_What is being asked_
Collect each line of the listing that contains the string "screenshot".

_Records provided_
━━━━
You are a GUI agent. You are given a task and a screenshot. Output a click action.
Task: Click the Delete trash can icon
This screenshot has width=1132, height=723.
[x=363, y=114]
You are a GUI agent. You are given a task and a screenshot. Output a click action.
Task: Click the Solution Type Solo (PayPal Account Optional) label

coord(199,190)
━━━━
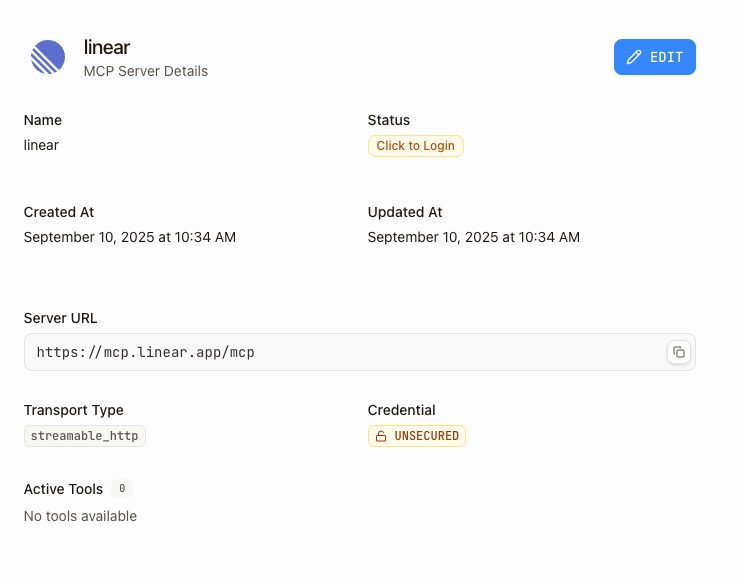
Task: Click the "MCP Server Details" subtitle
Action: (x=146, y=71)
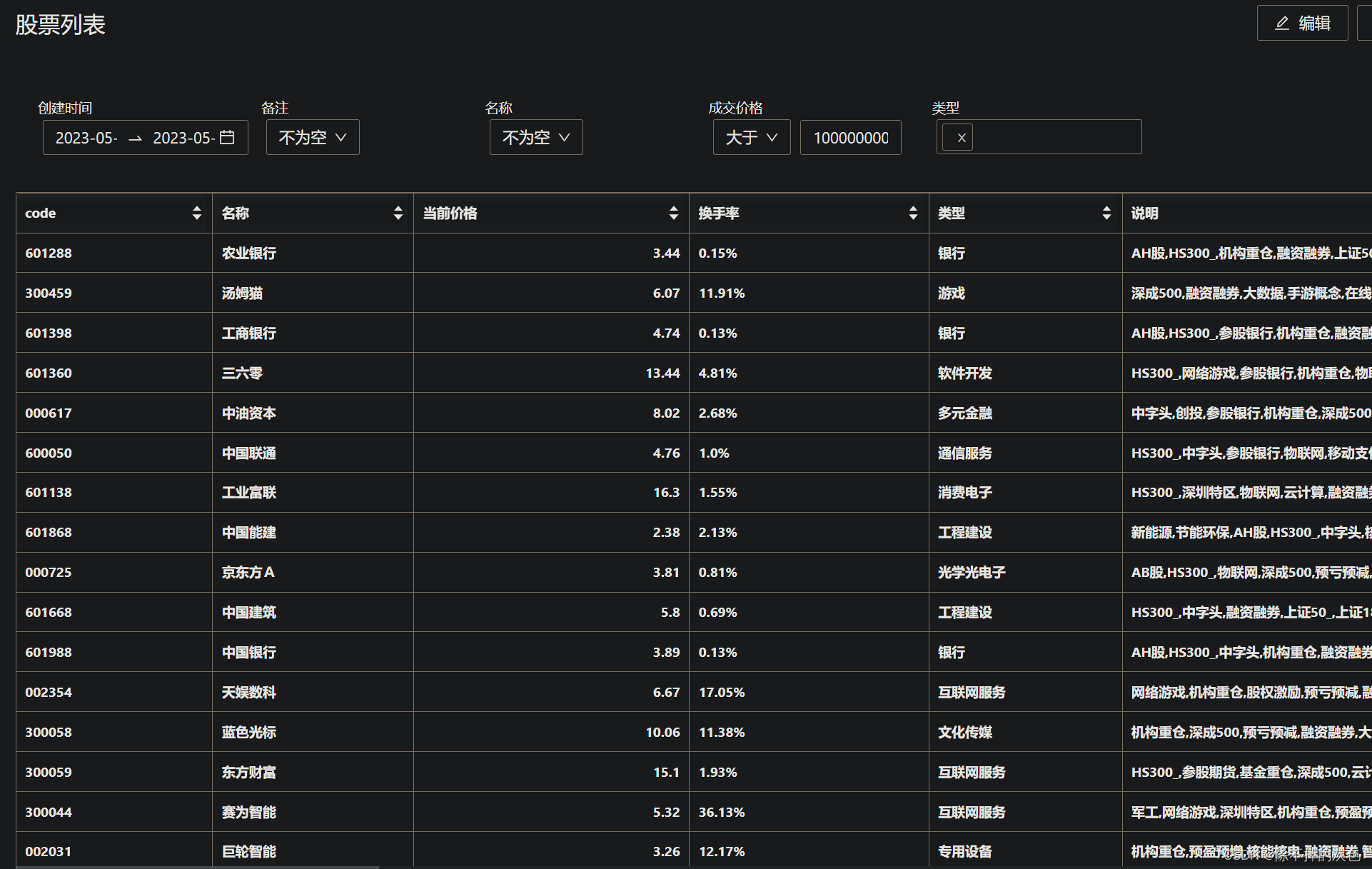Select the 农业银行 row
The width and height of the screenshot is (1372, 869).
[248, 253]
━━━━
_Exercise output_
You are a GUI agent. You are given a task and a screenshot. Output a click action.
This screenshot has width=1132, height=723.
You are a GUI agent. You are given a task and a screenshot. Output a click action.
The width and height of the screenshot is (1372, 869).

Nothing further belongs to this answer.